I will appreciate any info.  Thanks
Jeremy


----------



## cajunsmoker (Feb 4, 2007)

Welcome Jeremey,

Head down to your local Lowes or Wal Mart and get yourself an ECB.  You'll be making good smoked meats in no time.  Here is a link to one.

http://www.lowes.com/lowes/lkn?actio...0-E&lpage=none

Be sure and sign up for the free e-course and you will up and running.


----------



## msmith (Feb 4, 2007)

Welcome aboard Jeremey what part of tx do you live. Looks like cajunsmoker has got you on the right track. Look forward to your posts and we like to see pics.


----------



## naplesroo (Feb 4, 2007)

Welcome Jeremy.  Don't let a lack of cash stop you.  Like Cajin told you, you can get started for less than your $100 ceiling.  You will learn lots on this site and smoke some of the best foods you ever ate :D 

Good smokin and I concur, send some pics of your final smokes


----------



## cheech (Feb 4, 2007)

Welcome aboard. 



If the ECB does not float your boat you can build one. Talk to your local independant appliance dealer ask for them to keep their eyes out for an old refrigerator (one that does not have plastic) place an electric burner in there, add a thermometer and for a few bucks (the refrig they will most likely give to you, $10 for the burner and $15 for the thermometer)you will have a nice smoker of course you will need to drill some holes for vents etc


----------



## cajun_1 (Feb 4, 2007)

Welcome to the SMF.  These fine gents have given you some great (low dollar) advise on your lack of a smoker. Also, sign-up for the 5 day e-course that Tulsa Jeff has to offer. Lots of great advise.(also low dollar...free)


----------



## chancejcn (Feb 4, 2007)

Hey, thanks for all the info.  I was talking with my wife earlier about wanting to get a smoker, so when i ran into town to get some things she went online and ordered me a Meco 5031, my birthday present she said.  I looked it up on amazon and it looks like it should work alright. 

I'll let ya'll know how it works out, i might try it next weekend.  I'll post some pics then. 

Thanks 
Jeremy

PS Marvin i live just a few miles south of the red river,  halfway in between Ft. Worth and Wichtia Falls


----------



## ultramag (Feb 4, 2007)

Welcome to SMF Chancejcn!!! Sounds like you got your "real smoker" problem solved. Be sure and give us a report on the Meco.


----------



## cajunsmoker (Feb 4, 2007)

Haven't seen that one before.  Looks like it has some definite upgrades from a regular ECB.


----------



## Dutch (Feb 4, 2007)

Looks like that Meco unit should work for you, Jeremy. I would suggest that you invest in a pit thermometer that gives you the temp in degrees. The thermo. on those type of units show "Warm", "Ideal" or "Hot". Check out the Charcoal Section and see what mods (Temp. gauge wise) other have done.


----------



## gunslinger (Feb 4, 2007)

Welcome to SMF.


----------



## deejaydebi (Feb 5, 2007)

Welcome Jeremy -

That looks like a nice smoker. Definately has a few improvment over the ECB. Can't go wrong for the price. 
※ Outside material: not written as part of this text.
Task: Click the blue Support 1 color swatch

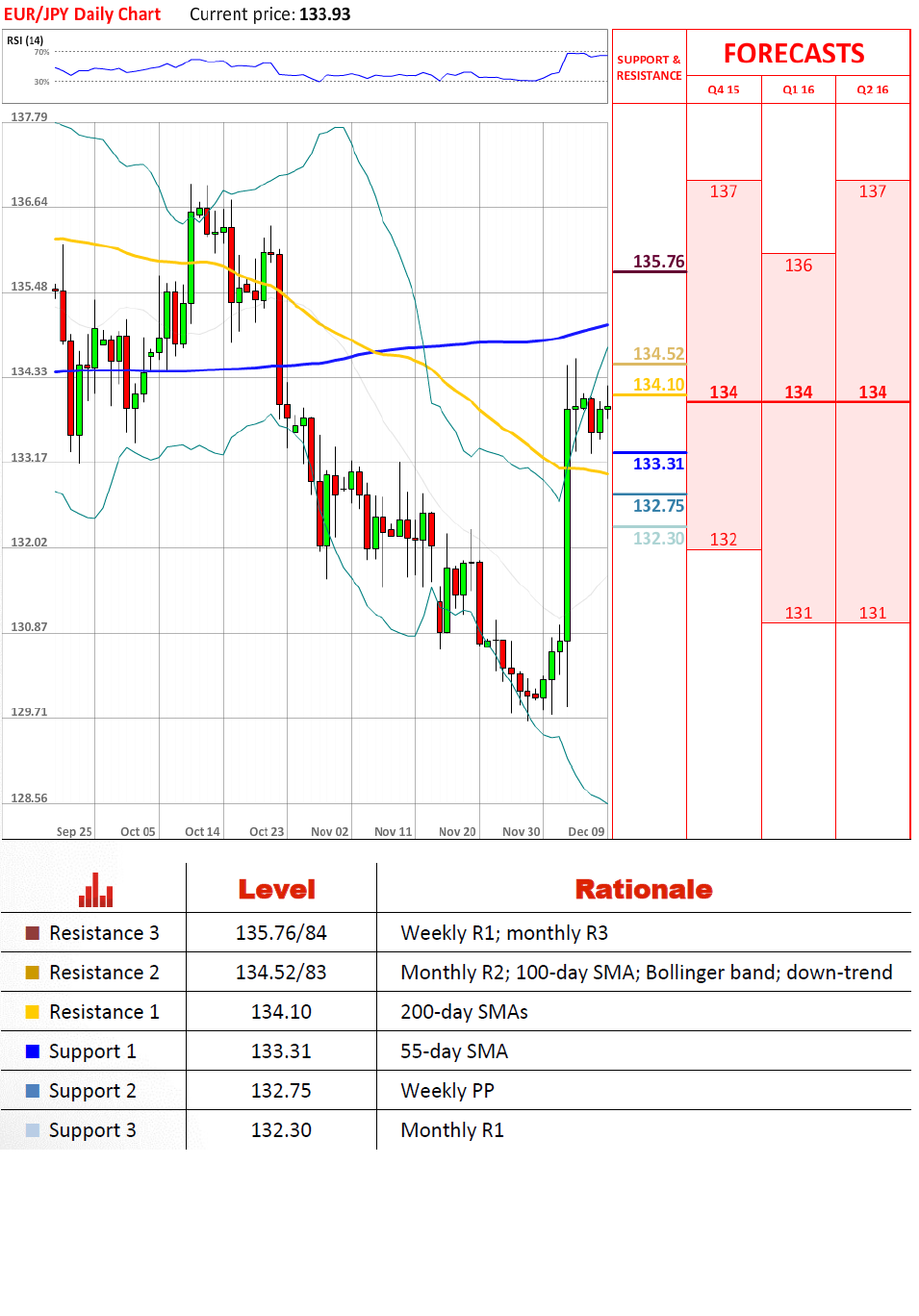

Whats' the first feast going to be?


----------



## chancejcn (Feb 5, 2007)

I was thinking i might try a brisket.  It's my favorite.  Hey what do you expect I'm a Texan  :lol:


----------



## smokyokie (Feb 5, 2007)

Welcome to the board Jeremy!  If you're into smoking meat, you're where you need to be.

That Meco looks like a pretty nice unit for the $.  I especially like the access doors for both adding water, and c'coal or wood.  Does it also double as a plain old c'coal grill?

Tim


----------



## deejaydebi (Feb 5, 2007)

Jeremy -

Nothing wrong with brisket. I've done at least one every other week since I started smoking in November! Love em and I'm a New Englander.


Dickeydoo-
Looks like Mecco has been listening to Qers unlike Brinkman!


----------



## dgross (Feb 5, 2007)

Welcome aboard Jeremy  :D ! Like the look of your new smoker and hope you enjoy that brisket  :D . Daun


----------



## chancejcn (Feb 10, 2007)

Ok guys and gals, 
I got the Meco put together and I'm about to put the brisket on.  I still need to put a better temp gauge on it that reads in numbers and i'm sure there will be some other mods.  I will know what i want to do to it after this smoke.  I'll let everyone know how it went and try to get some pics up.


----------



## tonto1117 (Feb 10, 2007)

Hi Jeremy, never got a chance to say hello and welcome!!!! Good luck and definetly let us know how it goes, and yes we do love pics :D


----------



## deejaydebi (Oct 1, 2007)

Home Depot had some bullet smokers for around $50. They looked alot like Brinkmans or Webbers but I think they were made by CharBroil or CharGrill one of those companies. I can never remember which one it is.


----------



## redbrinkman1955 (Oct 1, 2007)

This is a great forum I found it after finding my electric brinkman at a garage sale for $8.00. ask a lot of questions if you got them post pics
Good Luck and Good Smoking
Redbrinkman1955


----------



## allen (Oct 2, 2007)

Hey Chancejcn, I bought my Brinkmann Gourmet verticle smoker for around $50.00 2 1/2 yrs. ago and I have used it more than my Brinkmann Pitmaster Deluxe cause it is portable and easier to keep temp.


----------



## coleysmokinbbq (Oct 3, 2007)

Hi Jeremy!...Welcome to the *SMF*!...
	

	
	
		
		



		
			






...Glad to have you Aboard!...You're gonna like it here!...


----------



## bbq bubba (Oct 3, 2007)

Welcome to the SMF!


----------



## richoso1 (Oct 3, 2007)

Hi Jeremy, glad you found the SMF. You'll have so much great advise from friendly folks on this site. Good luck on your future purchase.


----------



## smoke_it_up (Oct 3, 2007)

PS Marvin i live just a few miles south of the red river, halfway in between Ft. Worth and Wichtia Falls[/quote]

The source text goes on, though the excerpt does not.